Find each line of the entries below that contains the word "width" and copy those lines. Uppercase and lowercase letters must match.

Target location records
● ● ● ● ● ● ●
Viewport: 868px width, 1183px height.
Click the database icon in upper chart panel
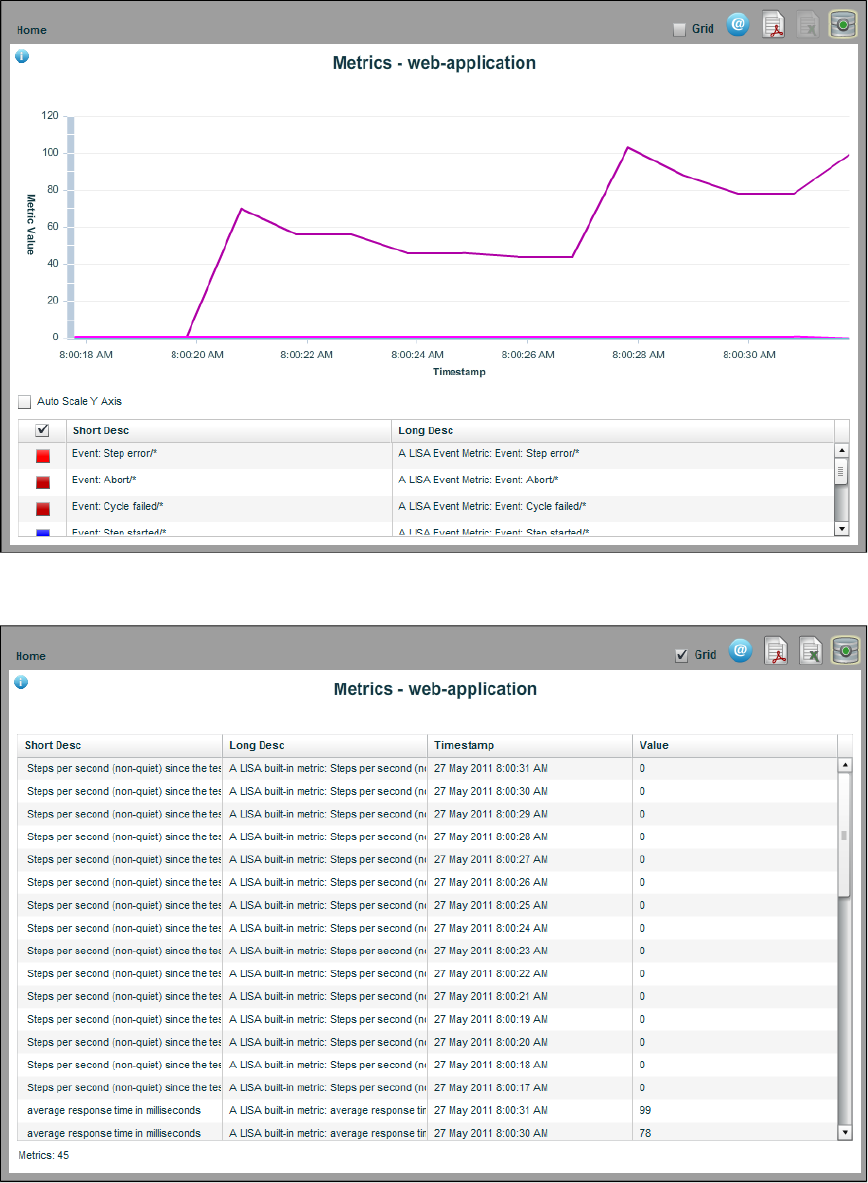pos(843,24)
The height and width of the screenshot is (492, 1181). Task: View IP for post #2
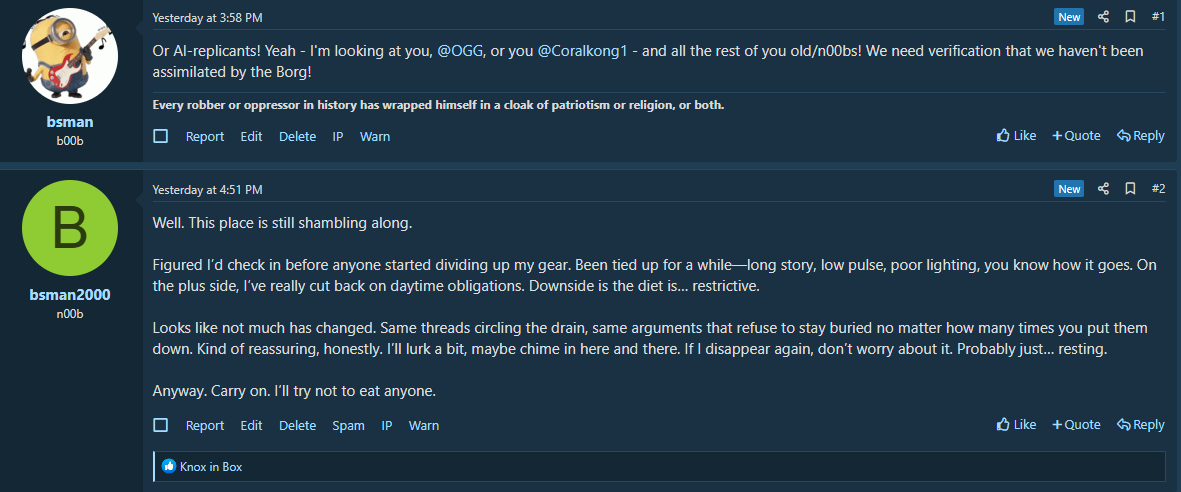pos(387,426)
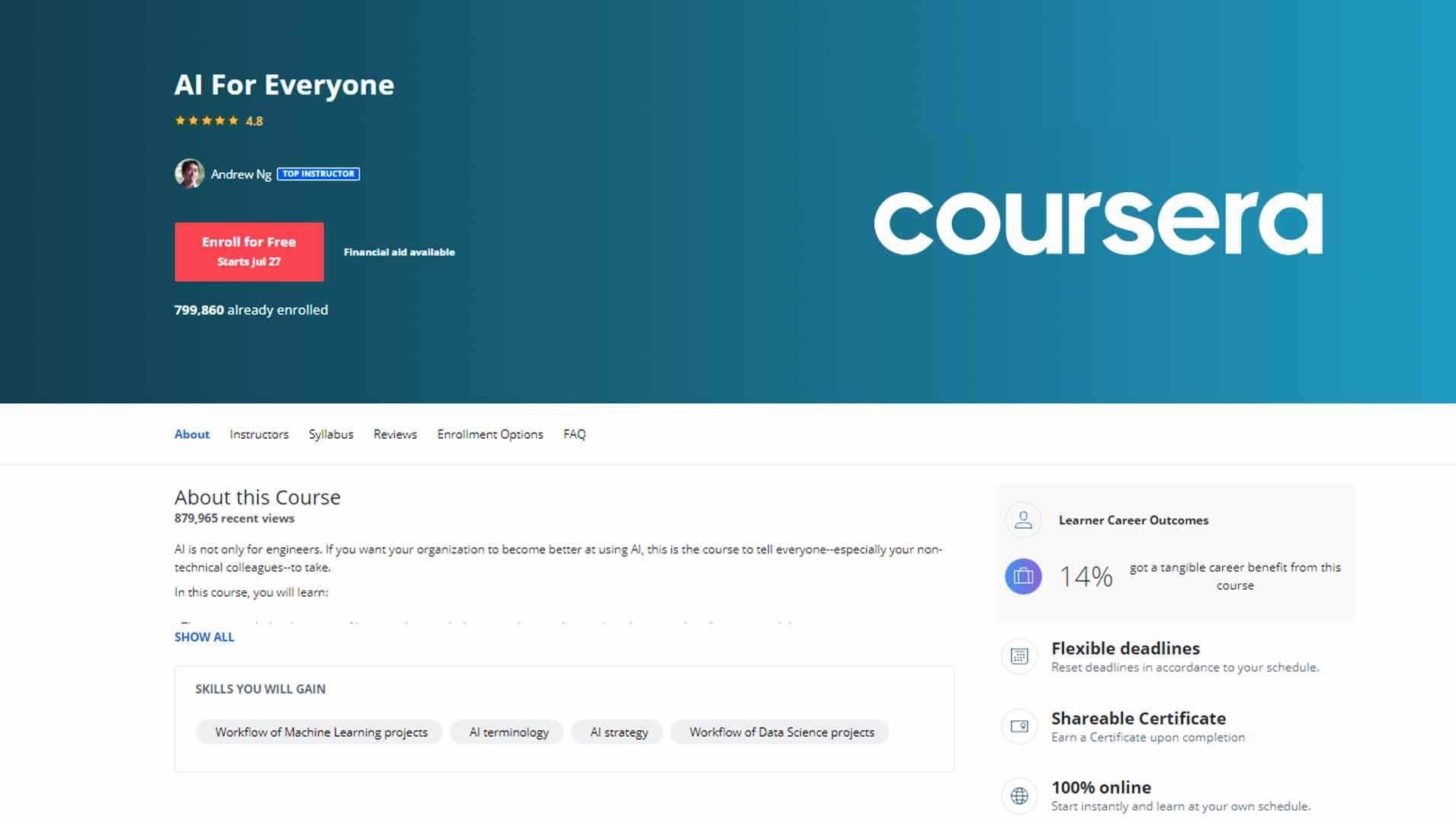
● ● ● ● ● ● ●
**Result of the exercise:**
Viewport: 868px width, 1183px height.
The height and width of the screenshot is (492, 1181). Task: View IP for post #2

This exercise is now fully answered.